- [TASK PROMPT]
Please copy all of the material below line for line, keeping every character unchanged.

(Item-finding records)
──────
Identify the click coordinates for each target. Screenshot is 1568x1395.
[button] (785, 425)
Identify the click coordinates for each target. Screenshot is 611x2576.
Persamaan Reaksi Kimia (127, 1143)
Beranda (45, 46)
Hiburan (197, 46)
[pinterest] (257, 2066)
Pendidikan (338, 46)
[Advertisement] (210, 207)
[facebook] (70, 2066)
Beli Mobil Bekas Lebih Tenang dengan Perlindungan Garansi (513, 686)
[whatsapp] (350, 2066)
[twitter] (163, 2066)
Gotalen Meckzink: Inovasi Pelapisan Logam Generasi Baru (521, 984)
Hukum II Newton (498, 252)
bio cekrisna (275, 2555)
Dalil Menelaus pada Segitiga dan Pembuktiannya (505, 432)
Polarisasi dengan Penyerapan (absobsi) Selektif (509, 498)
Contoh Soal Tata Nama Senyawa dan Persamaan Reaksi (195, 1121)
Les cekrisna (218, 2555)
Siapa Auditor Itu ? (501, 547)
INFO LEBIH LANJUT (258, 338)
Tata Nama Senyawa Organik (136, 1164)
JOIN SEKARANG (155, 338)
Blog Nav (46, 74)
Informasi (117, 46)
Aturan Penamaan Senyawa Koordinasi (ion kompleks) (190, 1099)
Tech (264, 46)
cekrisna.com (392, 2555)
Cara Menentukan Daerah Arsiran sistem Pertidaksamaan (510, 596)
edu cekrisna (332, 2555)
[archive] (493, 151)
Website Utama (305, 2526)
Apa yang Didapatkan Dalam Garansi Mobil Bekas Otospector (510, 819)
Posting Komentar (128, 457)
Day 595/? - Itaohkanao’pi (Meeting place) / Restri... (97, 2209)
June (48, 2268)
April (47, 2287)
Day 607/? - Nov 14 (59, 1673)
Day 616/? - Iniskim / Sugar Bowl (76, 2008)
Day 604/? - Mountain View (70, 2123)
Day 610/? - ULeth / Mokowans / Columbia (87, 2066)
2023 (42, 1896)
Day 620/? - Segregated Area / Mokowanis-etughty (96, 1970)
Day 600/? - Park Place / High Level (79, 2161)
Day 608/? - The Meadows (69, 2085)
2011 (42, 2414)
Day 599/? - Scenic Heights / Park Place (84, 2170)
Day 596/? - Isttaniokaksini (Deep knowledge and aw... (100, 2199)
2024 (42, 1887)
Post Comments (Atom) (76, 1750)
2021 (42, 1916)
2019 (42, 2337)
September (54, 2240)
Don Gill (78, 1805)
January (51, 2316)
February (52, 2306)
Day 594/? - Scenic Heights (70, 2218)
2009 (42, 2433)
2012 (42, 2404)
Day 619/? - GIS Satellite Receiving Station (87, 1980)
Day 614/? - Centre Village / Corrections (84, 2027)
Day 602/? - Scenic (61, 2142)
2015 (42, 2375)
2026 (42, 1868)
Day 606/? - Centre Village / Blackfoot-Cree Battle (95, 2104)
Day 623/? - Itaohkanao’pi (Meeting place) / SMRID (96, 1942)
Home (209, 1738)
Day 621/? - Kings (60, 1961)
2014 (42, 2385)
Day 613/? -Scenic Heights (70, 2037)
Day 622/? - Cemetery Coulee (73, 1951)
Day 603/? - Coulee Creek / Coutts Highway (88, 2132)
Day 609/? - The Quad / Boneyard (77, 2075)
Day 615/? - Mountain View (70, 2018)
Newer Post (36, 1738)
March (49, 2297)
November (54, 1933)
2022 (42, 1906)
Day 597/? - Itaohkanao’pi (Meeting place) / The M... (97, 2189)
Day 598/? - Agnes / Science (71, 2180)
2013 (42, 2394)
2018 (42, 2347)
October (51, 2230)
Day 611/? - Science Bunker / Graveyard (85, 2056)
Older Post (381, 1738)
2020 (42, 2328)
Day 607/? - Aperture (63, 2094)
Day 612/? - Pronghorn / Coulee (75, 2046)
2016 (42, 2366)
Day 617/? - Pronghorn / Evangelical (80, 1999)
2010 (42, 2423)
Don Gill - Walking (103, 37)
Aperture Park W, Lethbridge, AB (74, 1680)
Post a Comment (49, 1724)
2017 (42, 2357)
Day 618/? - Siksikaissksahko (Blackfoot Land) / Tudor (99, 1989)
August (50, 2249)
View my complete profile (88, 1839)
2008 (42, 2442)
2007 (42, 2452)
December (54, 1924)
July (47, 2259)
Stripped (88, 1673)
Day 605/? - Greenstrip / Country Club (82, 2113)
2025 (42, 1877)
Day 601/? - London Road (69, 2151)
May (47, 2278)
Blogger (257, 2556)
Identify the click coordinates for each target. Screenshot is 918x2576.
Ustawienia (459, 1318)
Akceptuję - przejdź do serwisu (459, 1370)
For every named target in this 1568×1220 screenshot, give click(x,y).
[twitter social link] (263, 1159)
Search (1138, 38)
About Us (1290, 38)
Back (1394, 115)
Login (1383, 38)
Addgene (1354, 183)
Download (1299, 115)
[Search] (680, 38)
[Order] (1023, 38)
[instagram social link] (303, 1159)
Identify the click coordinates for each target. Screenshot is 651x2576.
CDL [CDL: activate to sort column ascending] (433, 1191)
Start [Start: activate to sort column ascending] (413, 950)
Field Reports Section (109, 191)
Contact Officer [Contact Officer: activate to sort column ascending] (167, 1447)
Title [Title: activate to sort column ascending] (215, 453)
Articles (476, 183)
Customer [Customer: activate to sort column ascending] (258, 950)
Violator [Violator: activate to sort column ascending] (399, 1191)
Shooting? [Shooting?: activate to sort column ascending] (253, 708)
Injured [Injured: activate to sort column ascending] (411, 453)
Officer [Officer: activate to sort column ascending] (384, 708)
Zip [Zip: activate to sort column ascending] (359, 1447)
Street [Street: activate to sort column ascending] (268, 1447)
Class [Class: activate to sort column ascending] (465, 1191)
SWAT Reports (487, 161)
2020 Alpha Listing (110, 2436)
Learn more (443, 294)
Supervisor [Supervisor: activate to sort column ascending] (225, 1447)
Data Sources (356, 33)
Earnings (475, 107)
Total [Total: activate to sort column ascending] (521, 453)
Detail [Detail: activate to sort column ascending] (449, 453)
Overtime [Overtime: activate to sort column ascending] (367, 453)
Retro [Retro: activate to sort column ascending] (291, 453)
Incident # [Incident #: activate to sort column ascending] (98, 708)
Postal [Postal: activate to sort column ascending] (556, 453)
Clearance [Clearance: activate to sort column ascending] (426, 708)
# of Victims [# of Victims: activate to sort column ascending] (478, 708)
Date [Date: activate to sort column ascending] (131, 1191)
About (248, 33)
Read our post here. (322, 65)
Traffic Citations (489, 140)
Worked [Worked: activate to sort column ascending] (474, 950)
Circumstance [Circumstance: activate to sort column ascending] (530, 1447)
──────
- [RESPONSE]
Identify the click coordinates for each target. Screenshot is 1568x1395.
[button] (785, 425)
Identify the click coordinates for each target. Screenshot is 611x2576.
Persamaan Reaksi Kimia (127, 1143)
Beranda (45, 46)
Hiburan (197, 46)
[pinterest] (257, 2066)
Pendidikan (338, 46)
[Advertisement] (210, 207)
[facebook] (70, 2066)
Beli Mobil Bekas Lebih Tenang dengan Perlindungan Garansi (513, 686)
[whatsapp] (350, 2066)
[twitter] (163, 2066)
Gotalen Meckzink: Inovasi Pelapisan Logam Generasi Baru (521, 984)
Hukum II Newton (498, 252)
bio cekrisna (275, 2555)
Dalil Menelaus pada Segitiga dan Pembuktiannya (505, 432)
Polarisasi dengan Penyerapan (absobsi) Selektif (509, 498)
Contoh Soal Tata Nama Senyawa dan Persamaan Reaksi (195, 1121)
Les cekrisna (218, 2555)
Siapa Auditor Itu ? (501, 547)
INFO LEBIH LANJUT (258, 338)
Tata Nama Senyawa Organik (136, 1164)
JOIN SEKARANG (155, 338)
Blog Nav (46, 74)
Informasi (117, 46)
Aturan Penamaan Senyawa Koordinasi (ion kompleks) (190, 1099)
Tech (264, 46)
cekrisna.com (392, 2555)
Cara Menentukan Daerah Arsiran sistem Pertidaksamaan (510, 596)
edu cekrisna (332, 2555)
[archive] (493, 151)
Website Utama (305, 2526)
Apa yang Didapatkan Dalam Garansi Mobil Bekas Otospector (510, 819)
Posting Komentar (128, 457)
Day 595/? - Itaohkanao’pi (Meeting place) / Restri... (97, 2209)
June (48, 2268)
April (47, 2287)
Day 607/? - Nov 14 (59, 1673)
Day 616/? - Iniskim / Sugar Bowl (76, 2008)
Day 604/? - Mountain View (70, 2123)
Day 610/? - ULeth / Mokowans / Columbia (87, 2066)
2023 (42, 1896)
Day 620/? - Segregated Area / Mokowanis-etughty (96, 1970)
Day 600/? - Park Place / High Level (79, 2161)
Day 608/? - The Meadows (69, 2085)
2011 (42, 2414)
Day 599/? - Scenic Heights / Park Place (84, 2170)
Day 596/? - Isttaniokaksini (Deep knowledge and aw... (100, 2199)
2024 (42, 1887)
Post Comments (Atom) (76, 1750)
2021 (42, 1916)
2019 (42, 2337)
September (54, 2240)
Don Gill (78, 1805)
January (51, 2316)
February (52, 2306)
Day 594/? - Scenic Heights (70, 2218)
2009 (42, 2433)
2012 (42, 2404)
Day 619/? - GIS Satellite Receiving Station (87, 1980)
Day 614/? - Centre Village / Corrections (84, 2027)
Day 602/? - Scenic (61, 2142)
2015 (42, 2375)
2026 (42, 1868)
Day 606/? - Centre Village / Blackfoot-Cree Battle (95, 2104)
Day 623/? - Itaohkanao’pi (Meeting place) / SMRID (96, 1942)
Home (209, 1738)
Day 621/? - Kings (60, 1961)
2014 (42, 2385)
Day 613/? -Scenic Heights (70, 2037)
Day 622/? - Cemetery Coulee (73, 1951)
Day 603/? - Coulee Creek / Coutts Highway (88, 2132)
Day 609/? - The Quad / Boneyard (77, 2075)
Day 615/? - Mountain View (70, 2018)
Newer Post (36, 1738)
March (49, 2297)
November (54, 1933)
2022 (42, 1906)
Day 597/? - Itaohkanao’pi (Meeting place) / The M... (97, 2189)
Day 598/? - Agnes / Science (71, 2180)
2013 (42, 2394)
2018 (42, 2347)
October (51, 2230)
Day 611/? - Science Bunker / Graveyard (85, 2056)
Older Post (381, 1738)
2020 (42, 2328)
Day 607/? - Aperture (63, 2094)
Day 612/? - Pronghorn / Coulee (75, 2046)
2016 (42, 2366)
Day 617/? - Pronghorn / Evangelical (80, 1999)
2010 (42, 2423)
Don Gill - Walking (103, 37)
Aperture Park W, Lethbridge, AB (74, 1680)
Post a Comment (49, 1724)
2017 (42, 2357)
Day 618/? - Siksikaissksahko (Blackfoot Land) / Tudor (99, 1989)
August (50, 2249)
View my complete profile (88, 1839)
2008 (42, 2442)
2007 (42, 2452)
December (54, 1924)
July (47, 2259)
Stripped (88, 1673)
Day 605/? - Greenstrip / Country Club (82, 2113)
2025 (42, 1877)
Day 601/? - London Road (69, 2151)
May (47, 2278)
Blogger (257, 2556)
Identify the click coordinates for each target. Screenshot is 918x2576.
Ustawienia (459, 1318)
Akceptuję - przejdź do serwisu (459, 1370)
For every named target in this 1568×1220 screenshot, give click(x,y).
[twitter social link] (263, 1159)
Search (1138, 38)
About Us (1290, 38)
Back (1394, 115)
Login (1383, 38)
Addgene (1354, 183)
Download (1299, 115)
[Search] (680, 38)
[Order] (1023, 38)
[instagram social link] (303, 1159)
Identify the click coordinates for each target. Screenshot is 651x2576.
CDL [CDL: activate to sort column ascending] (433, 1191)
Start [Start: activate to sort column ascending] (413, 950)
Field Reports Section (109, 191)
Contact Officer [Contact Officer: activate to sort column ascending] (167, 1447)
Title [Title: activate to sort column ascending] (215, 453)
Articles (476, 183)
Customer [Customer: activate to sort column ascending] (258, 950)
Violator [Violator: activate to sort column ascending] (399, 1191)
Shooting? [Shooting?: activate to sort column ascending] (253, 708)
Injured [Injured: activate to sort column ascending] (411, 453)
Officer [Officer: activate to sort column ascending] (384, 708)
Zip [Zip: activate to sort column ascending] (359, 1447)
Street [Street: activate to sort column ascending] (268, 1447)
Class [Class: activate to sort column ascending] (465, 1191)
SWAT Reports (487, 161)
2020 Alpha Listing (110, 2436)
Learn more (443, 294)
Supervisor [Supervisor: activate to sort column ascending] (225, 1447)
Data Sources (356, 33)
Earnings (475, 107)
Total [Total: activate to sort column ascending] (521, 453)
Detail [Detail: activate to sort column ascending] (449, 453)
Overtime [Overtime: activate to sort column ascending] (367, 453)
Retro [Retro: activate to sort column ascending] (291, 453)
Incident # [Incident #: activate to sort column ascending] (98, 708)
Postal [Postal: activate to sort column ascending] (556, 453)
Clearance [Clearance: activate to sort column ascending] (426, 708)
# of Victims [# of Victims: activate to sort column ascending] (478, 708)
Date [Date: activate to sort column ascending] (131, 1191)
About (248, 33)
Read our post here. (322, 65)
Traffic Citations (489, 140)
Worked [Worked: activate to sort column ascending] (474, 950)
Circumstance [Circumstance: activate to sort column ascending] (530, 1447)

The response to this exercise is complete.